If you need an attribute that isn’t included by default in the LDAP search
results, see AUTH_LDAP_USER_ATTRLIST
.
Easy Attributes¶
If you just want to copy a few attribute values directly from the user’s LDAP
directory entry to their Django user, the setting,
AUTH_LDAP_USER_ATTR_MAP
, makes it easy. This is a dictionary that
maps user model keys, respectively, to (case-insensitive) LDAP attribute
names:
AUTH_LDAP_USER_ATTR_MAP = {"first_name": "givenName", "last_name": "sn"}
Only string fields can be mapped to attributes. Boolean fields can be defined by group membership:
AUTH_LDAP_USER_FLAGS_BY_GROUP = {
"is_active": "cn=active,ou=groups,dc=example,dc=com",
"is_staff": (
LDAPGroupQuery("cn=staff,ou=groups,dc=example,dc=com")
| LDAPGroupQuery("cn=admin,ou=groups,dc=example,dc=com")
),
"is_superuser": "cn=superuser,ou=groups,dc=example,dc=com",
}
Values in this dictionary may be simple DNs (as strings), lists or tuples of
DNs, or LDAPGroupQuery
instances. Lists are
converted to queries joined by |
.
Remember that if these settings don’t do quite what you want, you can always use the signals described in the previous section to implement your own logic.
Updating Users¶
By default, all mapped user fields will be updated each time the user logs in.
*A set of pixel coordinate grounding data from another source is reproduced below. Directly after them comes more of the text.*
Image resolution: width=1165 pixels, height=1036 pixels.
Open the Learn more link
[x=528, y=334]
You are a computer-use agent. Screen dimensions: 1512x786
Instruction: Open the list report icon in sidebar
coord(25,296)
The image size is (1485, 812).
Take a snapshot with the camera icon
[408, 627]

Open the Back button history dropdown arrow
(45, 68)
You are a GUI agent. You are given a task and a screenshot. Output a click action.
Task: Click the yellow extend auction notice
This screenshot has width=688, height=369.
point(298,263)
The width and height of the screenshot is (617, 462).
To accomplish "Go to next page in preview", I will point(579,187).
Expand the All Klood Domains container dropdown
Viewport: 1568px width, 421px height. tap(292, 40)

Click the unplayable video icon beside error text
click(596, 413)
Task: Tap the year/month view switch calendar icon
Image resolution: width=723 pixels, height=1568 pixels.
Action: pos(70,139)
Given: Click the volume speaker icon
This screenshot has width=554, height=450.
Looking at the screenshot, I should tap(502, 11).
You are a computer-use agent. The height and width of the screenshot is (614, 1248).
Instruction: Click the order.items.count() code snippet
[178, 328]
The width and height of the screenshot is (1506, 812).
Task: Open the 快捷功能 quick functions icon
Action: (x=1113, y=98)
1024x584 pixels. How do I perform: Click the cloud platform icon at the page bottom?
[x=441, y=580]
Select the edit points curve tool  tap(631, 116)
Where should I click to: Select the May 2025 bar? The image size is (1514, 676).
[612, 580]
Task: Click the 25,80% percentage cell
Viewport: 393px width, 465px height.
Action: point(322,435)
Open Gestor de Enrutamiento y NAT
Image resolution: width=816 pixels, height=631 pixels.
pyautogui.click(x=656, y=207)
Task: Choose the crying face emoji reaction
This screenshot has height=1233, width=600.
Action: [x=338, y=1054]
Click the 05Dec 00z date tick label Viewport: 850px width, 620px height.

To disable this, set AUTH_LDAP_ALWAYS_UPDATE_USER
to False
. If
you need to populate a user outside of the authentication process—for example,
to create associated model objects before the user logs in for the first
time—you can call django_auth_ldap.backend.LDAPBackend.populate_user()
.
You’ll need an instance of LDAPBackend
, which
you should feel free to create yourself.
populate_user()
returns the
User
or None if the user could not be
found in LDAP.
from django_auth_ldap.backend import LDAPBackend
user = LDAPBackend().populate_user("alice")
if user is None:
raise Exception("No user named alice")
Direct Attribute Access¶
If you need to access multi-value attributes or there is some other reason that
the above is inadequate, you can also access the user’s raw LDAP attributes.
user.ldap_user
is an object with four public properties. The group
properties are, of course, only valid if groups are configured.
dn
: The user’s distinguished name.
attrs
: The user’s LDAP attributes as a dictionary of lists of string values. The dictionaries are modified to use case-insensitive keys.
group_dns
: The set of groups that this user belongs to, as DNs.
group_names
: The set of groups that this user belongs to, as simple names. These are the names that will be used ifAUTH_LDAP_MIRROR_GROUPS
is used.
Python-ldap returns all attribute values as utf8-encoded strings. For convenience, this module will try to decode all values into Unicode strings. Any string that can not be successfully decoded will be left as-is; this may apply to binary values such as Active Directory’s objectSid.